[GIVEN EXERCISE]
Rewrite the stretch from the start of the records through the line containing "[x=268, y=15]", changing "survey" to "quiz" and keeping everything else the same.

[EXTRACTED INFORMATION]
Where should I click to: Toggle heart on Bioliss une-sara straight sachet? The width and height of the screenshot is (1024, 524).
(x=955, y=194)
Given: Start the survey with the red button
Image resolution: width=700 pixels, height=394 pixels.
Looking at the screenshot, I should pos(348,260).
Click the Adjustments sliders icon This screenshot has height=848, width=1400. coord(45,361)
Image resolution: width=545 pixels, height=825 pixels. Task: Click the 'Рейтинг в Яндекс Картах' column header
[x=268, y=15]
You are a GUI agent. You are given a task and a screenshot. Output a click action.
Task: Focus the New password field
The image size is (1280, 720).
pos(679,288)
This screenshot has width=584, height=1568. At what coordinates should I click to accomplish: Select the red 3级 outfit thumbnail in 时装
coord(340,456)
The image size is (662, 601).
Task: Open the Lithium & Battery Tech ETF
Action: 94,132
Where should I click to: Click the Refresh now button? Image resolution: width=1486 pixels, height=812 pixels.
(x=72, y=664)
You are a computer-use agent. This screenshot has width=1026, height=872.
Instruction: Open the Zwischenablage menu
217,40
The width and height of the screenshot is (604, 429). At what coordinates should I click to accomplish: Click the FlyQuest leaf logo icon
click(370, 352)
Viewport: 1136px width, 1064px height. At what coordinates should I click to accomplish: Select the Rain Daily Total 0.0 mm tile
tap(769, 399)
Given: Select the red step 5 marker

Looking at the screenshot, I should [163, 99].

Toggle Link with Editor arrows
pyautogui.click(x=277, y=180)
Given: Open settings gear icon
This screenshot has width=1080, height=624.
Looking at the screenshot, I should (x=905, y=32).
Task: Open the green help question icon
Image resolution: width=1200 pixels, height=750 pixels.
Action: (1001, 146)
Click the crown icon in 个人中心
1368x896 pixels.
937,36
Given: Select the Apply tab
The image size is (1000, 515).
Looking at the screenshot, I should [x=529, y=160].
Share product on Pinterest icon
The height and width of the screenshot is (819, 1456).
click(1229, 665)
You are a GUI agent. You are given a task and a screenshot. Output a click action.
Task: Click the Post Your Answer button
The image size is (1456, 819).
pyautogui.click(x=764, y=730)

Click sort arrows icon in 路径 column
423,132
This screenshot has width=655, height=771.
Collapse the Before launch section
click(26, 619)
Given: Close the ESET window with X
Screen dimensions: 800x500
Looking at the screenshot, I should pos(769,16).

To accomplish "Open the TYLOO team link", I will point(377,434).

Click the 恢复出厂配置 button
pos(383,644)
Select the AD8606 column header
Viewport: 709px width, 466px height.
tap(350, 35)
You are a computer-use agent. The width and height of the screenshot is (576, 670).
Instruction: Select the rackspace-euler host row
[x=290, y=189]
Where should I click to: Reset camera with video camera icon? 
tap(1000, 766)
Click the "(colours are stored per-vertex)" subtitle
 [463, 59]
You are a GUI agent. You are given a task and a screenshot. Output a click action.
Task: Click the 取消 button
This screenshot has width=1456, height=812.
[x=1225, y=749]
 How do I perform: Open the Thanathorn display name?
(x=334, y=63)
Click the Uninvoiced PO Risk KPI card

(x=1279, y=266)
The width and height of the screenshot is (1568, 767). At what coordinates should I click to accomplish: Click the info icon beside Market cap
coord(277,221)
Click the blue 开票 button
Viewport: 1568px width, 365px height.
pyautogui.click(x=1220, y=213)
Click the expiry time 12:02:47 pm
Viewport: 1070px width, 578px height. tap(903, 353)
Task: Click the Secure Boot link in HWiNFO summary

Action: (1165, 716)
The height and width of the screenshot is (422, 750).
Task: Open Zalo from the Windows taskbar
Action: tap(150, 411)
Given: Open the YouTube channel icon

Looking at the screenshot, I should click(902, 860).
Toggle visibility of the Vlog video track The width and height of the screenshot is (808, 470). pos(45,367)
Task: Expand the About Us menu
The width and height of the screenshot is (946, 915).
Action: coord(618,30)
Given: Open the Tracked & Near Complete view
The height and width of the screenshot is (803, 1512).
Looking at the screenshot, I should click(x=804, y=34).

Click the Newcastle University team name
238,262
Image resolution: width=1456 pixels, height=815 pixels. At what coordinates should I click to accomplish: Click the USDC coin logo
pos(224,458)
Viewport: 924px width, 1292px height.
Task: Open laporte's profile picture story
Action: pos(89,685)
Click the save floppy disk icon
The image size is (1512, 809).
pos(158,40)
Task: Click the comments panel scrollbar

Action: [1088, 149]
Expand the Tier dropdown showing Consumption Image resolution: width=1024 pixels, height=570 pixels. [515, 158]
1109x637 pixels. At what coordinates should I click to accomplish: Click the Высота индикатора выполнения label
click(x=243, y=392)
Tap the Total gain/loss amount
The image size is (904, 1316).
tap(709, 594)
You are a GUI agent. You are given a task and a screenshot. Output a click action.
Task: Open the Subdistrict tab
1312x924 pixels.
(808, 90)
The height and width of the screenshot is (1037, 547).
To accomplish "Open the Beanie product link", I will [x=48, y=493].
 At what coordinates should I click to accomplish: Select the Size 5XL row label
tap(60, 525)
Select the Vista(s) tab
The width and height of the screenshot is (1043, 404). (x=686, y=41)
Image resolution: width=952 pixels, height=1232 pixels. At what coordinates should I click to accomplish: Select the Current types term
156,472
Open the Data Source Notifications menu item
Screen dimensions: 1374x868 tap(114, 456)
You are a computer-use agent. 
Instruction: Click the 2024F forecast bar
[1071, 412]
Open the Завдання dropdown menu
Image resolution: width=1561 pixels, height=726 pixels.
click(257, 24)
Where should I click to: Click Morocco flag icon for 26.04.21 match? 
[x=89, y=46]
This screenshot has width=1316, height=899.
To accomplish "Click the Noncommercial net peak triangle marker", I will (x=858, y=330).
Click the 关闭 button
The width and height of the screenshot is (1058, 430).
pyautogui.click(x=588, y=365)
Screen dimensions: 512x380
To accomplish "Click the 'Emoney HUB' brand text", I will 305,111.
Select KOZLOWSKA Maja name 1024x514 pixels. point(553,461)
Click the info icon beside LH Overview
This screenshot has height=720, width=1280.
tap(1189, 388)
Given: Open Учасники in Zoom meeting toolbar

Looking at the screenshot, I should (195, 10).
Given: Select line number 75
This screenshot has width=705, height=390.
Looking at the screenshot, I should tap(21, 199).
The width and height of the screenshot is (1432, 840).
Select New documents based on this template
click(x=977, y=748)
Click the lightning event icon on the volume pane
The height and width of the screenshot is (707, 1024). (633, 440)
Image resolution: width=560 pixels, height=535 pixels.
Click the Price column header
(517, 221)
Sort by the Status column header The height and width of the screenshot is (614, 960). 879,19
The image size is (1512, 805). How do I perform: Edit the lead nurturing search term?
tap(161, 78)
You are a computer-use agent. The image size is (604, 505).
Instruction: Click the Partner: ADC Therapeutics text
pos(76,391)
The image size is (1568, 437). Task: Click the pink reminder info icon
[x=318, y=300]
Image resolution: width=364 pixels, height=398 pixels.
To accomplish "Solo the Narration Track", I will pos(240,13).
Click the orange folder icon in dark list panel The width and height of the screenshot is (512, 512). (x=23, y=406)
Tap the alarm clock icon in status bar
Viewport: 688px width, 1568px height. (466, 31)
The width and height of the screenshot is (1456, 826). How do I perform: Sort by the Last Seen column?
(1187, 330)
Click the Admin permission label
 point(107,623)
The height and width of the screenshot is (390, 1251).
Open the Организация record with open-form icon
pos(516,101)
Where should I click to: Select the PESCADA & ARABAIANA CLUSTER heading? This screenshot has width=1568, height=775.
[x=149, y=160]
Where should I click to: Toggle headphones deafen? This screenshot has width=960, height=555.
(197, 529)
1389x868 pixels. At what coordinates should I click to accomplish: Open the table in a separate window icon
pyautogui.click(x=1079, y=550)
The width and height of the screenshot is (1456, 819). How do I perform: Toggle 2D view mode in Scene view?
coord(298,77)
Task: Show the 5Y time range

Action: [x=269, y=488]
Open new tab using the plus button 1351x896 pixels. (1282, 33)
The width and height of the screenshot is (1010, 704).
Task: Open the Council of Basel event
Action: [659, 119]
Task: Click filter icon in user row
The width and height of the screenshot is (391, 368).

[WORKED ANSWER]
Where should I click to: Toggle heart on Bioliss une-sara straight sachet? The width and height of the screenshot is (1024, 524).
(x=955, y=194)
Given: Start the quiz with the red button
Image resolution: width=700 pixels, height=394 pixels.
Looking at the screenshot, I should pos(348,260).
Click the Adjustments sliders icon This screenshot has height=848, width=1400. coord(45,361)
Image resolution: width=545 pixels, height=825 pixels. Task: Click the 'Рейтинг в Яндекс Картах' column header
[x=268, y=15]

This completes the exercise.